Fixed an issue where enum values could not properly have a default value set in a ConfigurableResource.
Fixed an issue where graph-backed assets would sometimes lose user-provided descriptions due to a bug in internal copying.
[auto-materialize] Fixed an issue introduced in 1.6.7 where updates to ExternalAssets would be ignored when using AutoMaterializePolicies which depended on parent updates.
[asset checks] Fixed a bug with asset checks in step launchers.
[embedded-elt] Fix a bug when creating a SlingConnectionResource where a blank keyword argument would be emitted as an environment variable
[dagster-dbt] Fixed a bug where emitting events from dbt source freshness would cause an error.
[ui] Fixed a bug where using the “Terminate all runs” button with filters selected would not apply the filters to the action.
[ui] Fixed an issue where typing a search query into the search box before the search data was fetched would yield “No results” even after the data was fetched.

Community Contributions#

[docs] fixed typo in embedded-elt.mdx (thanks @cameronmartin)!
[dagster-databricks] log the url for the run of a databricks job (thanks @smats0n)!
Fix missing partition property (thanks christeefy)!
Add op_tags to @observable_source_asset decorator (thanks @maxfirman)!
[docs] typo in MultiPartitionMapping docs (thanks @dschafer)
Allow github actions to checkout branch from forked repo for docs changes (ci fix) (thanks hainenber)!

Experimental#

[asset checks] UI performance of asset checks related pages has been improved.
[dagster-dbt] The class DbtArtifacts has been added for managing the behavior of rebuilding the manifest during development but expecting a pre-built one in production.

Documentation#

Added example of writing compute logs to AWS S3 when customizing agent configuration.
"Hello, Dagster" is now "Dagster Quickstart" with the option to use a Github Codespace to explore Dagster.
Improved guides and reference to better running multiple isolated agents with separate queues on ECS.

Dagster Cloud#

Microsoft Teams is now supported for alerts.
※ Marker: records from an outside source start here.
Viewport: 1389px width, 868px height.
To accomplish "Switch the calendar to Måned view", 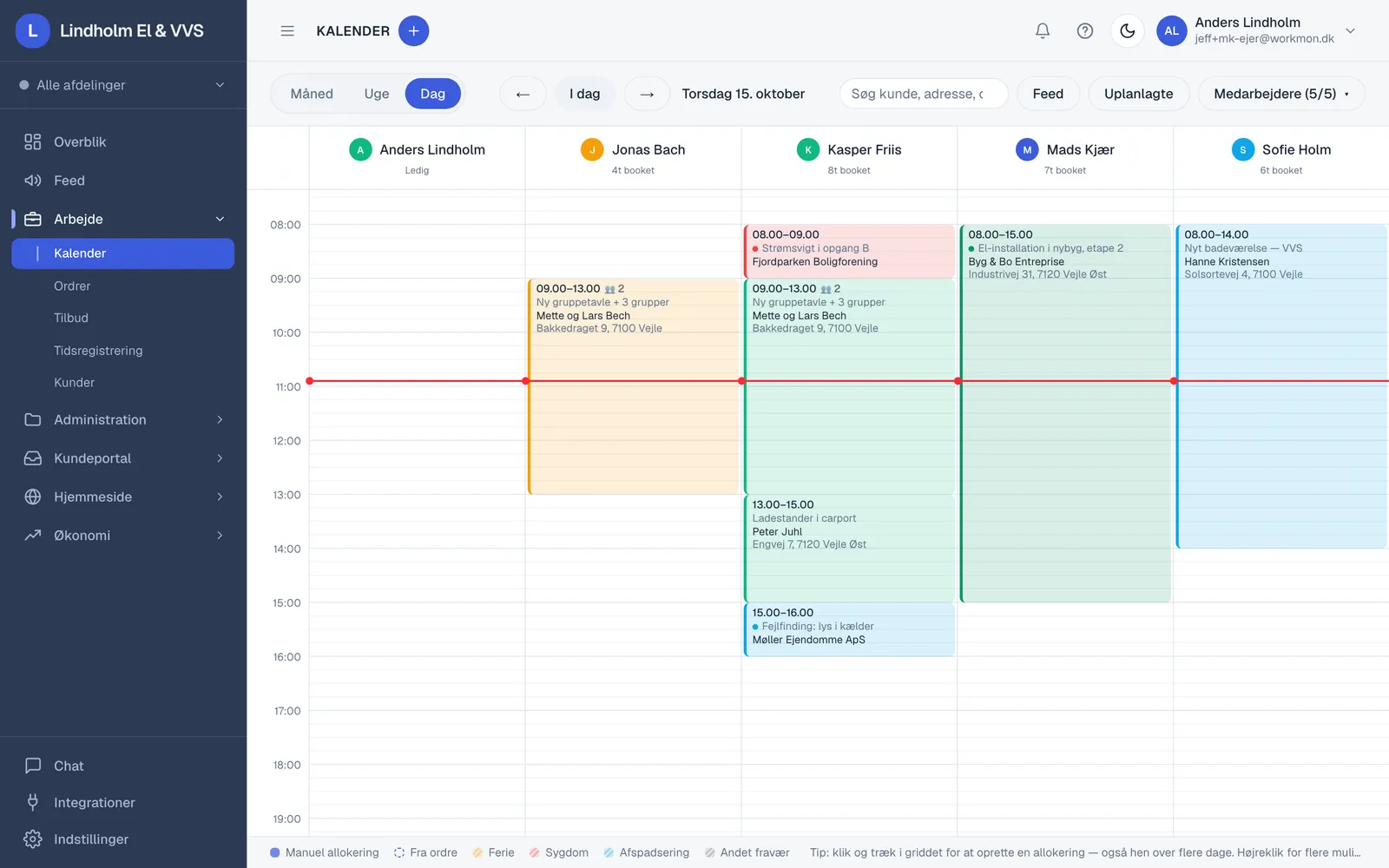I will coord(312,94).
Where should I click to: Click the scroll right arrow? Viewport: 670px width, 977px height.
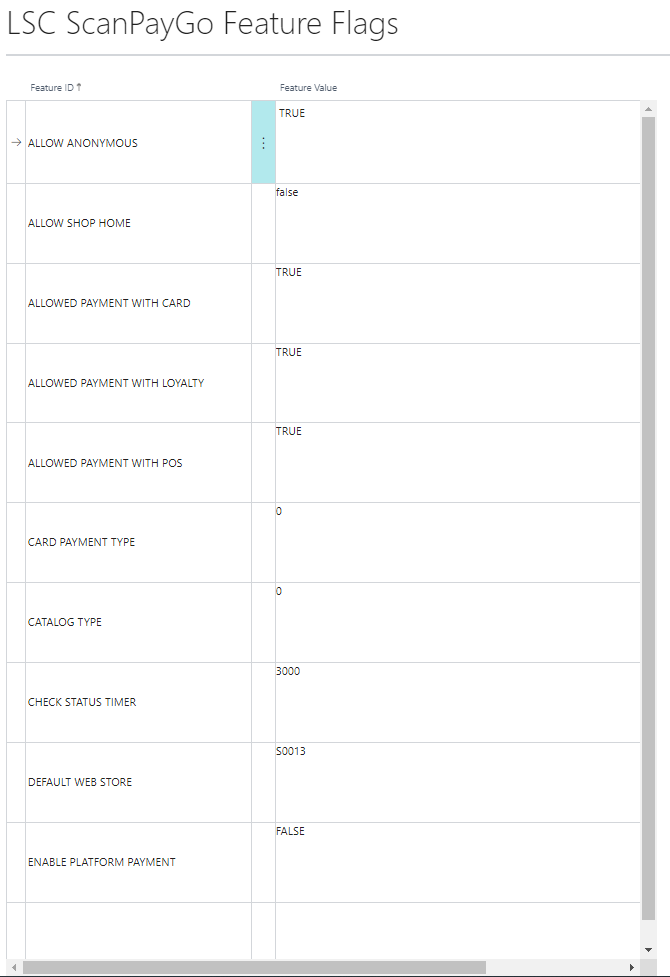click(631, 967)
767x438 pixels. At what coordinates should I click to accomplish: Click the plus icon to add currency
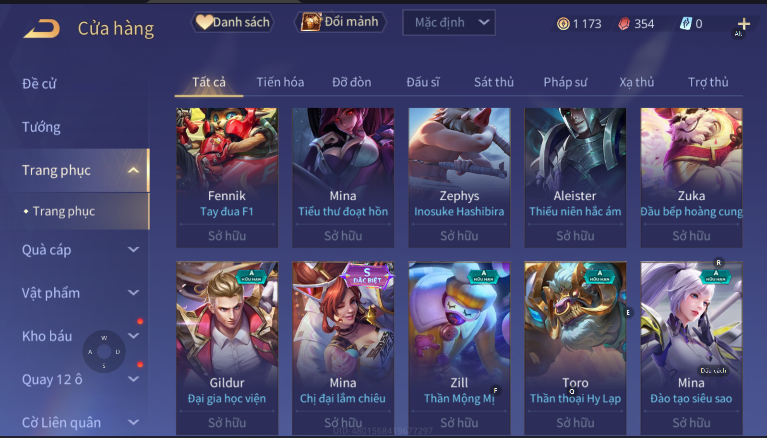click(x=744, y=23)
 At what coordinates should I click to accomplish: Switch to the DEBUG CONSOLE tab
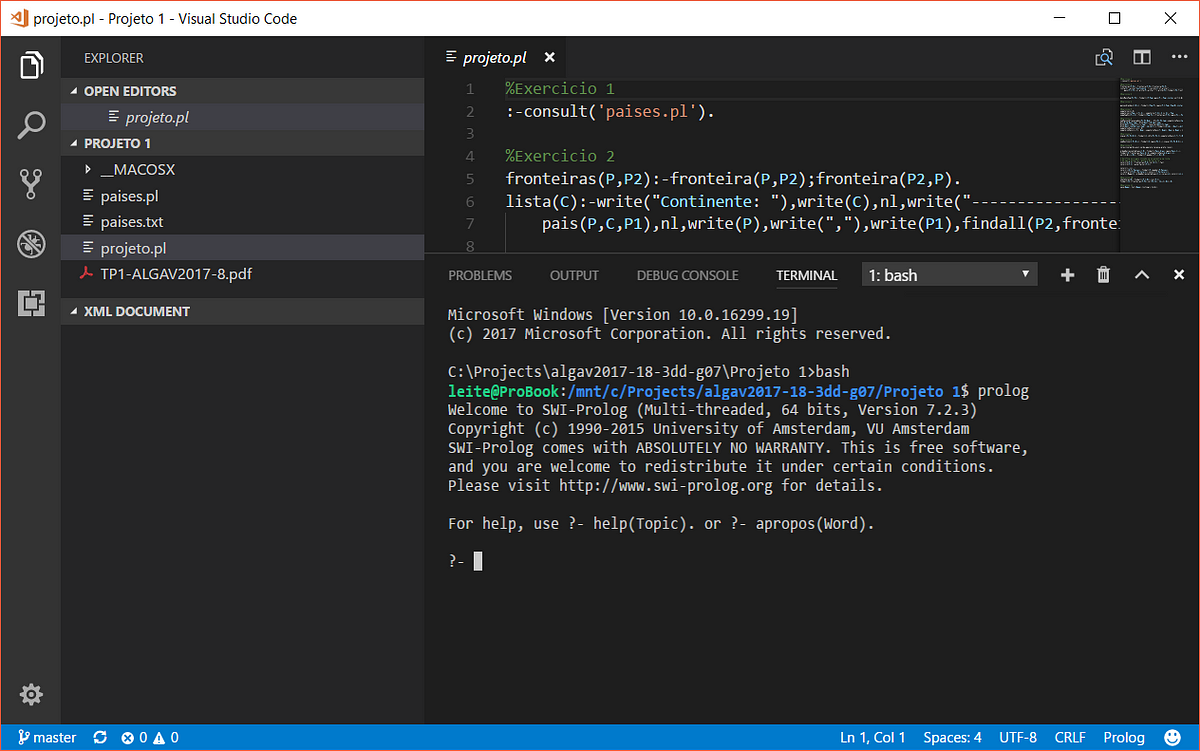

Documentation
A send sample alert button now exists on both the alert policies page and in the alert policies editor to make it easier to debug and configure alerts without having to wait for an event to kick them off.

1.6.8 (core) / 0.22.8 (libraries)#

Bugfixes#

[dagster-embedded-elt] Fixed a bug in the SlingConnectionResource that raised an error when connecting to a database.

Experimental#

[asset checks] graph_multi_assets with check_specs now support subsetting.

1.6.7 (core) / 0.22.7 (libraries)#

New#

Added a new run_retries.retry_on_op_or_asset_failures setting that can be set to false to make run retries only occur when there is an unexpected failure that crashes the run, allowing run-level retries to co-exist more naturally with op or asset retries. See the docs for more information.
dagster dev now sets the environment variable DAGSTER_IS_DEV_CLI allowing subprocesses to know that they were launched in a development context.
[ui] The Asset Checks page has been updated to show more information on the page itself rather than in a dialog.

Bugfixes#

[ui] Fixed an issue where the UI disallowed creating a dynamic partition if its name contained the “|” pipe character.
AssetSpec previously dropped the metadata and code_version fields, resulting in them not being attached to the corresponding asset. This has been fixed.

Experimental#

The new @multi_observable_source_asset decorator enables defining a set of assets that can be observed together with the same function.
[dagster-embedded-elt] New Asset Decorator @sling_assets and Resource SlingConnectionResource have been added for the [dagster-embedded-elt.sling](http://dagster-embedded-elt.sling) package. Deprecated build_sling_asset, SlingSourceConnection and SlingTargetConnection.
Added support for op-concurrency aware run dequeuing for the QueuedRunCoordinator.

Documentation#

Fixed reference documentation for isolated agents in ECS.
Corrected an example in the Airbyte Cloud documentation.
Added API links to OSS Helm deployment guide.
Fixed in-line pragmas showing up in the documentation.

Dagster Cloud#

Alerts now support Microsoft Teams.
[ECS] Fixed an issue where code locations could be left undeleted.
[ECS] ECS agents now support setting multiple replicas per code server.
[Insights] You can now toggle the visibility of a row in the chart by clicking on the dot for the row in the table.
[Users] Added a new column “Licensed role” that shows the user's most permissive role.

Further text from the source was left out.